If you remove a person’s access to a private repository, any of their forks of that private repository are deleted. Local clones of the private repository are retained. If a team's access to a private repository is revoked or a team with access to a private repository is deleted, and team members do not have access to the repository through another team, private forks of the repository will be deleted.
You are responsible for ensuring that people who have lost access to a repository delete any confidential information or intellectual property.
People with admin permissions to a private repository can disallow forking of that repository, and organization owners can disallow forking of any private repository in an organization. For more information, see "Managing the forking policy for your organization" and "Managing the forking policy for your repository."
When you delete a private repository, all of its private forks are also deleted.
When you delete a public repository, one of the existing public forks is chosen to be the new parent repository. All other repositories are forked off of this new parent and subsequent pull requests go to this new parent.
Las bifurcaciones privadas heredan la estructura de permisos del repositorio ascendente o padre. Esto ayuda a que los propietarios de repositorios privados mantengan el control sobre su código. Por ejemplo, si el repositorio ascendente es privado y otorga acceso de lectura/escritura a un equipo, entonces el mismo equipo tendrá este tipo de acceso en cualquier bifurcación de dicho repositorio ascendente. Las bifurcaciones privadas solo heredarán los permisos de equipo (y no los iniciales).
If a public repository is made private, its public forks are split off into a new network.
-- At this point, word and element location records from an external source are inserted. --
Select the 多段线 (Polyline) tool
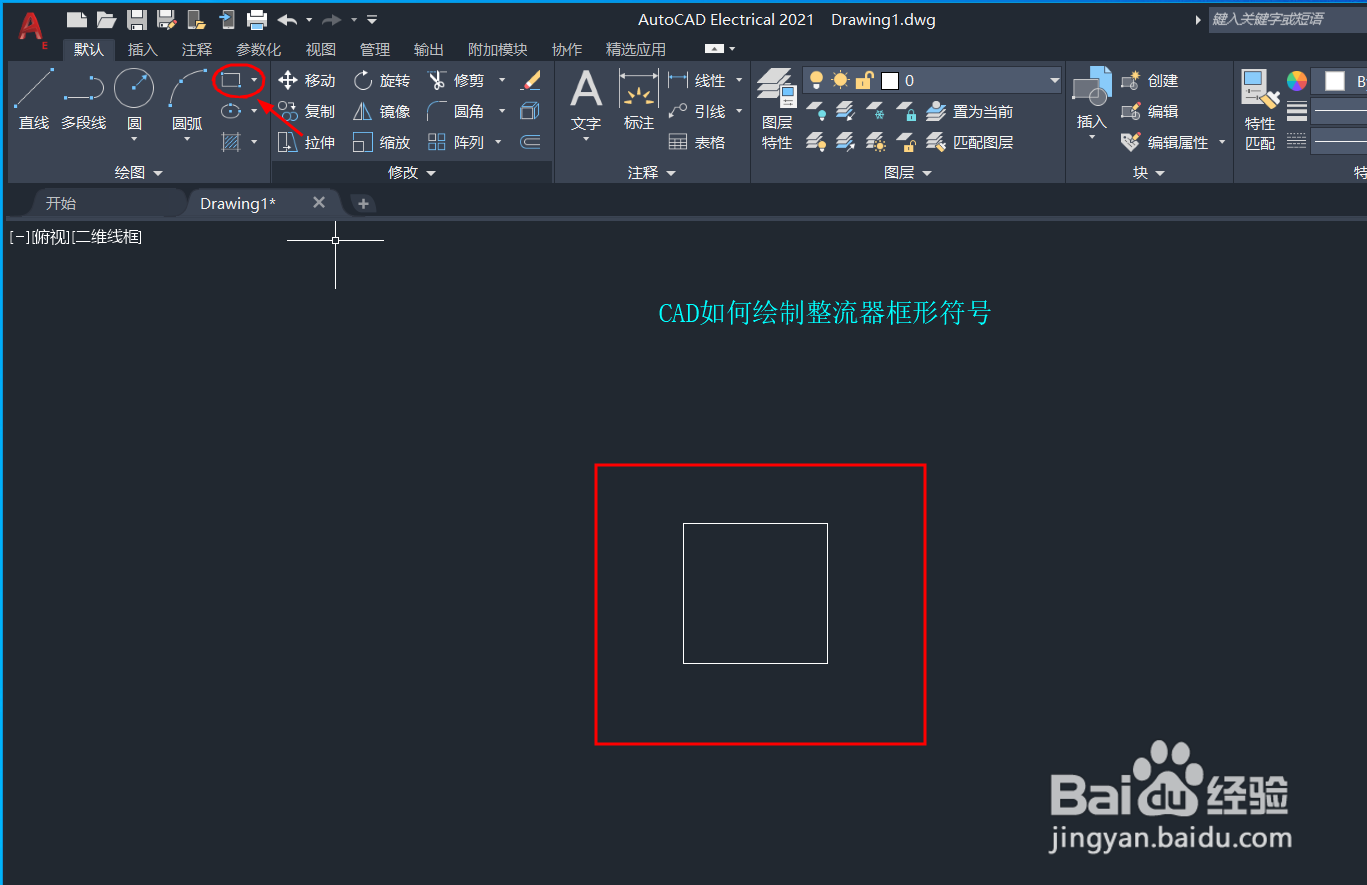Image resolution: width=1367 pixels, height=885 pixels. point(83,95)
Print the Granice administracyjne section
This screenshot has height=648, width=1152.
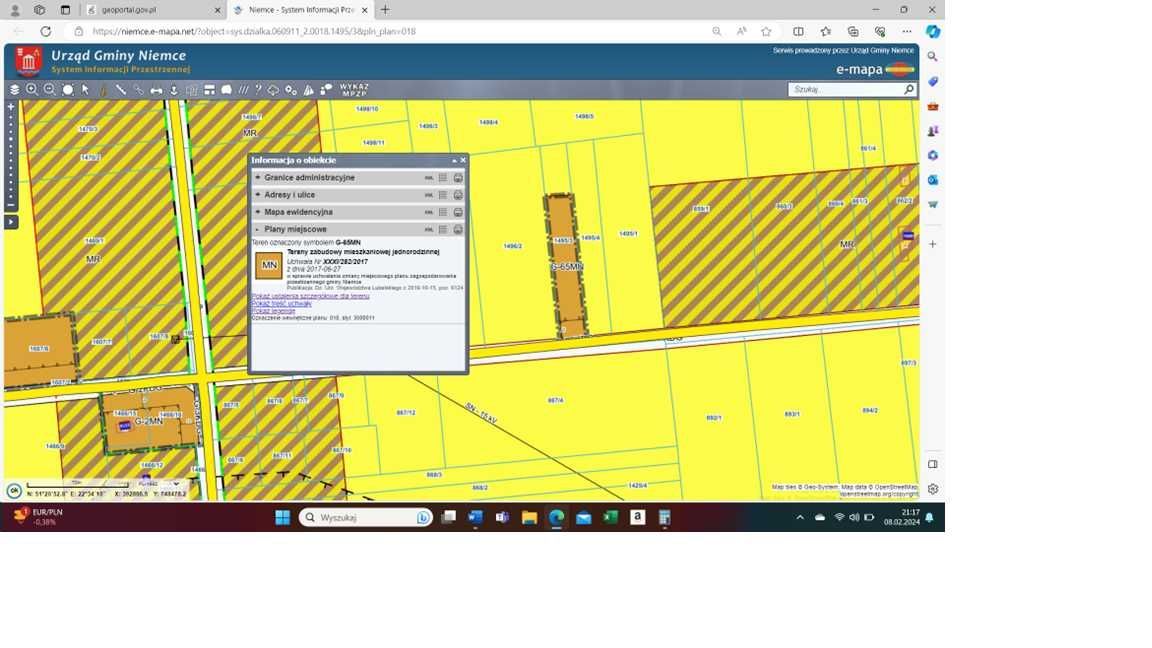point(458,178)
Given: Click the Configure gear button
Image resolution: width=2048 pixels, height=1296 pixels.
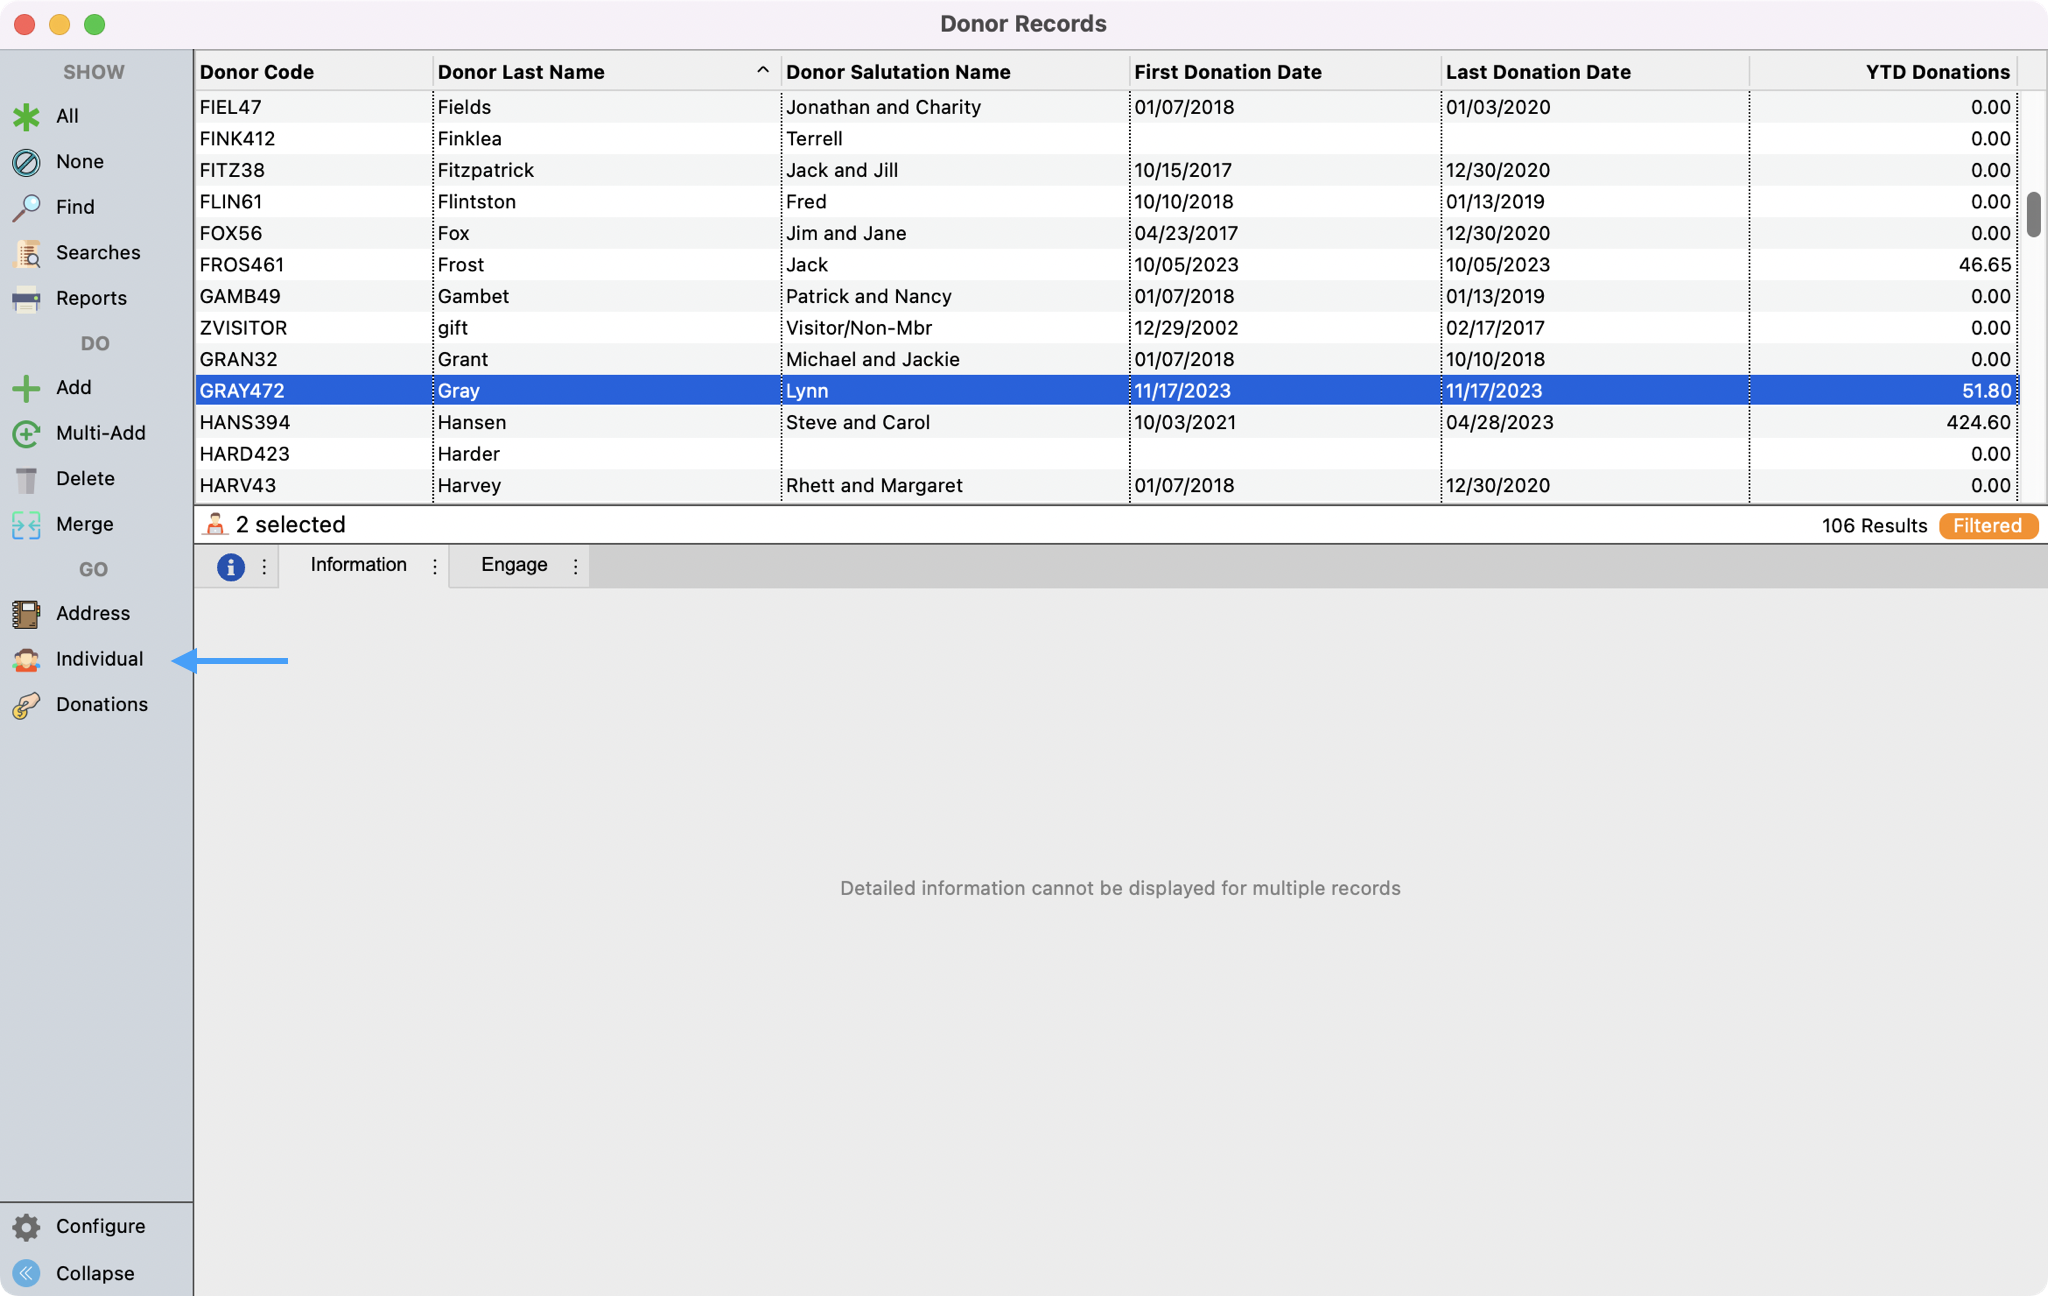Looking at the screenshot, I should tap(26, 1226).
As with deleting a public repository, one of the existing public forks is chosen to be the new parent repository and all other repositories are forked off of this new parent. Subsequent pull requests go to this new parent.
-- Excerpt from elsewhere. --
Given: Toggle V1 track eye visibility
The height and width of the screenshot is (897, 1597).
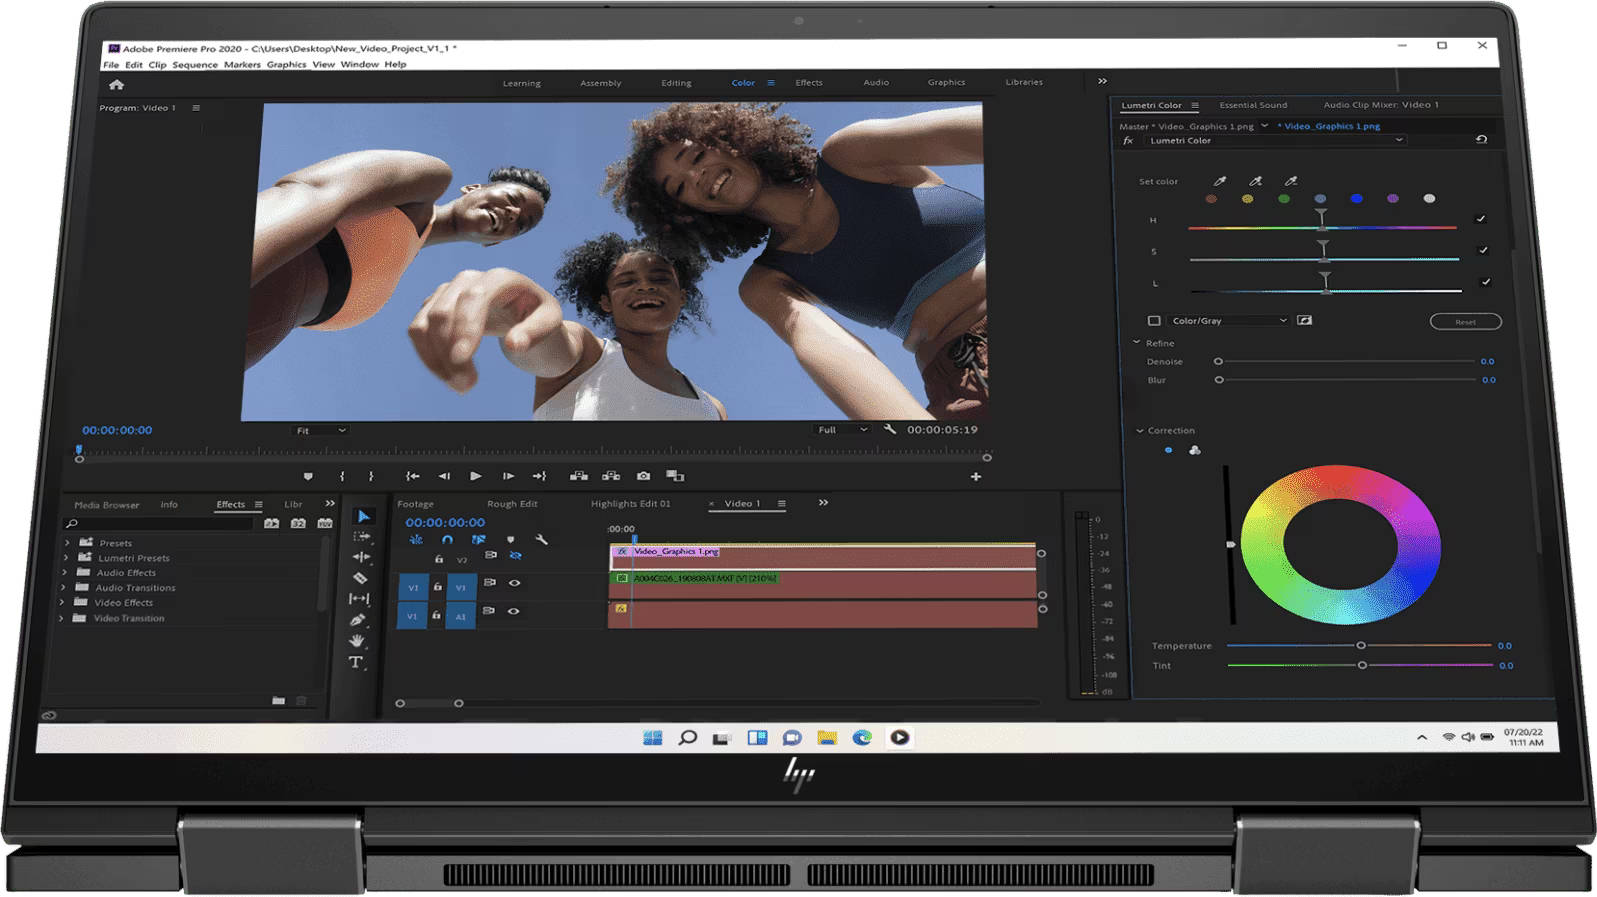Looking at the screenshot, I should 515,582.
In other words, a public repository's forks will remain public in their own separate repository network even after the parent repository is made private. This allows the fork owners to continue to work and collaborate without interruption. If public forks were not moved into a separate network in this way, the owners of those forks would need to get the appropriate access permissions to pull changes from and submit pull requests to the (now private) parent repository—even though they didn't need those permissions before.
If a public repository is made private and then deleted, its public forks will continue to exist in a separate network.
If a private repository is made public, each of its private forks is turned into a standalone private repository and becomes the parent of its own new repository network. Private forks are never automatically made public because they could contain sensitive commits that shouldn't be exposed publicly.
If a private repository is made public and then deleted, its private forks will continue to exist as standalone private repositories in separate networks.